SUPPLIED MATERIAL:

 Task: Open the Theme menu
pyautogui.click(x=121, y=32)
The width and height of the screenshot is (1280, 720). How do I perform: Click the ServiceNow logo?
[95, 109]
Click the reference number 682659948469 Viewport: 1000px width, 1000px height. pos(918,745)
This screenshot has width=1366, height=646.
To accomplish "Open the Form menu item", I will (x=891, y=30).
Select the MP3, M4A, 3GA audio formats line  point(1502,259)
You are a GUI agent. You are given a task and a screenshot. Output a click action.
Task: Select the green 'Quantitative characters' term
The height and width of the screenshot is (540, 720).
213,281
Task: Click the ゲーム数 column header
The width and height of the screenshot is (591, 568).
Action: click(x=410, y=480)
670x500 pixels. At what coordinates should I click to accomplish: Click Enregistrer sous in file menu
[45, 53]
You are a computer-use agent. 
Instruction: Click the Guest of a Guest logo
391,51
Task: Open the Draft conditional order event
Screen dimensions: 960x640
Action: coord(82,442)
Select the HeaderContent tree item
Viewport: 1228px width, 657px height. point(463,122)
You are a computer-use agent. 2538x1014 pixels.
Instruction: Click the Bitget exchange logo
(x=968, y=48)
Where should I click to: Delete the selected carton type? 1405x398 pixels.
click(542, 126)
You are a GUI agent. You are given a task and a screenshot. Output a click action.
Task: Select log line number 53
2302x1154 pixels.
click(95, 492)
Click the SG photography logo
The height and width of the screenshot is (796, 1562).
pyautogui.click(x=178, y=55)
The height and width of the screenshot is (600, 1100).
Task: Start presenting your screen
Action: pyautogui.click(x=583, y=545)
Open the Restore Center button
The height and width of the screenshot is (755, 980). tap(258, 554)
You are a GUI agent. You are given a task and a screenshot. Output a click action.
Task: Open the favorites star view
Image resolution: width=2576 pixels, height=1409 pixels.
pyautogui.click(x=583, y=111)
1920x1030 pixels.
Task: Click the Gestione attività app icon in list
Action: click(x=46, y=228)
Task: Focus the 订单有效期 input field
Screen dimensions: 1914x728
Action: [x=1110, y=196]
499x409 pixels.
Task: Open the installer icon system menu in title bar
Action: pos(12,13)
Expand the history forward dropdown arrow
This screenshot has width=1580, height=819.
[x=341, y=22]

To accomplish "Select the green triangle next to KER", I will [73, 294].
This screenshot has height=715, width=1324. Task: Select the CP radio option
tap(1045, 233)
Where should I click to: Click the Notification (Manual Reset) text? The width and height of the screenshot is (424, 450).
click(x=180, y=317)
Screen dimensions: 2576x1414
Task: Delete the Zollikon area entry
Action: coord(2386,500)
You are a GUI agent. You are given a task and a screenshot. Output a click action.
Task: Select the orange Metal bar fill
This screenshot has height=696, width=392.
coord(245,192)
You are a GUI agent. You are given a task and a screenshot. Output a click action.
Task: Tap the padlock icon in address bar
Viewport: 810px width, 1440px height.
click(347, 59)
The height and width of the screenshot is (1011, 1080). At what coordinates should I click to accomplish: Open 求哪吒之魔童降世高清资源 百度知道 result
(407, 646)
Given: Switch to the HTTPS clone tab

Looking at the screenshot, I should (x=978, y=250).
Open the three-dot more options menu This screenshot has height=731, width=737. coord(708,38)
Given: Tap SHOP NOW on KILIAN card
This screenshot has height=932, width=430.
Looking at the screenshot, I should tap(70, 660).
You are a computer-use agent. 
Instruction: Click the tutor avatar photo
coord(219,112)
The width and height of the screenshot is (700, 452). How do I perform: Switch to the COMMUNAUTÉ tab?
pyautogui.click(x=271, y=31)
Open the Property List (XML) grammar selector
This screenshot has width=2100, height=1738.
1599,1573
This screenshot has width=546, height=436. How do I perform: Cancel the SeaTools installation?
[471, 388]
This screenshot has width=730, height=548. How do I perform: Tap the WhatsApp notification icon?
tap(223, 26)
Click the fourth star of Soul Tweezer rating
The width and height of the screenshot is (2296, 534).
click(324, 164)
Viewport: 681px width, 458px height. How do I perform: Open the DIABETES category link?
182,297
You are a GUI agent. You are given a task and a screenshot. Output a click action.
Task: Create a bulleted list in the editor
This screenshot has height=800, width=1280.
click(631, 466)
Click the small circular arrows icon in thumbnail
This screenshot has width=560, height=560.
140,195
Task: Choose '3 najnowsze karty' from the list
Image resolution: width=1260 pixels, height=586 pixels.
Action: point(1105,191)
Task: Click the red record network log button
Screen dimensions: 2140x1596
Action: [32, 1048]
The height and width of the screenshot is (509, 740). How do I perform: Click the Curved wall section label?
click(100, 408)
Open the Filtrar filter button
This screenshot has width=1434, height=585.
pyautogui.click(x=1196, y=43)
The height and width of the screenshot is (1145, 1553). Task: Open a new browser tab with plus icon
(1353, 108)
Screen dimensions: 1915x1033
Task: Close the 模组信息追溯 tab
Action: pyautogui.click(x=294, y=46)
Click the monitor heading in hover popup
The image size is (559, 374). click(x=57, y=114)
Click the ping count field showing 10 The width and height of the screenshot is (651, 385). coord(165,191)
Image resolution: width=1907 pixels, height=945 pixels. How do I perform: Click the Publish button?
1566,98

OBJECTIVE: Please count the lines in the entries above that contain the word "resolution" and give only that number.

CORRECT ANSWER: 3